--- やること ---
**1.** エフェソの信徒への手紙を扱った文章から、「パウロは牢獄にいながらもエフ」で始まり「きていることを信じています。」で終わる部分をそのまま抜き出してください。
**2.** エフェソの信徒への手紙を扱った文章に出てくる人名と地名を、漏れなく挙げてください。
**3.** エフェソの信徒への手紙を扱った文章の最後の文に続けて、その先を書いてください。
───── 抽出テキスト ─────
パウロは牢獄にいながらもエフェソの教会の信徒に教会を建て上げることを熱心に伝えました。私たちの身体の各部分が神経や血管でつながって一人の人間としてあるように、一人ひとりが、神の見返りを求めない無償の愛を交換することによって、すなわち互いに愛し合うことによってひとつの体となるのです。私たちキリスト者はイエス様によって無償の愛を戴き、その無償の愛によって生きていることを信じています。

「賢い者」になることを願うということ

本日のエフェソの信徒への手紙の箇所ではパウロは私たちに「愚かな者ではなく賢い者として細かく気を配って日々を送るように」(5:15)と勧告しています。この勧告の言葉は神が私たちを霊的な祝福で満たしてくださり、神の子としてくださったこと(1章)を前提にしています。私たちは神の財産を受け継ぐ者として今あるのです。
───── データ抜粋 ─────
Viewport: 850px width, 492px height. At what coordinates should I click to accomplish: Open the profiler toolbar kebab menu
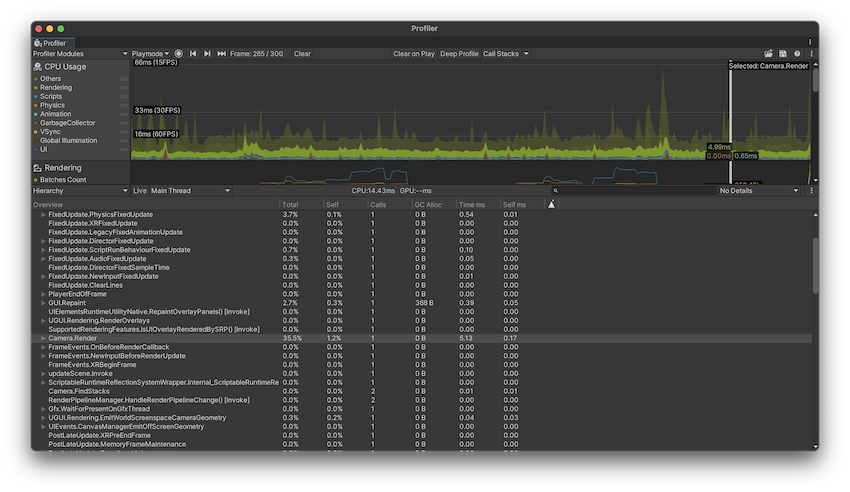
─────
--- 出力一覧 ---
**1.**
パウロは牢獄にいながらもエフェソの教会の信徒に教会を建て上げることを熱心に伝えました。私たちの身体の各部分が神経や血管でつながって一人の人間としてあるように、一人ひとりが、神の見返りを求めない無償の愛を交換することによって、すなわち互いに愛し合うことによってひとつの体となるのです。私たちキリスト者はイエス様によって無償の愛を戴き、その無償の愛によって生きていることを信じています。

**2.** パウロ、エフェソ、イエス

**3.**
このことは私たちの日ごろの考えや行いからでは理解することはできません。洗礼を受けてキリスト者になったというのは罪を犯さない完全無欠の聖人君子になったということではありません。私たちの考えや行いが神の子としてふさわしくないとしても、私たちは神の子とされました。私たちが神の子としてふさわしいから神が私たちを子としてくださったのではなく、ただ神の憐れみによって子としていただいたのです。

パウロが15節で「愚かな者としてではなく賢い者として細かく気を配って歩みなさい。」と勧告する時、パウロは人間の弱さを見てはいません。神の強さや神の決して変わらない導きの確かさを見ています。私たちはパウロと同様に神を見上げて賢い者として細かく気を配って歩むことができるように祈らなければならないし、神の子としてこの願いを祈ることができるのです。

もし私たちが自分の力で賢い者になろうとするならば、外見だけでも完全な人間となることを目指すことになってしまいます。これは偽善です。主なる神の御力(ちから)によってのみ私たちは賢い者になることができます。祈りの大切さはここにあります。主に拠り頼み、憐れみを願うことが許されていることはキリスト者として、とても幸いなことです。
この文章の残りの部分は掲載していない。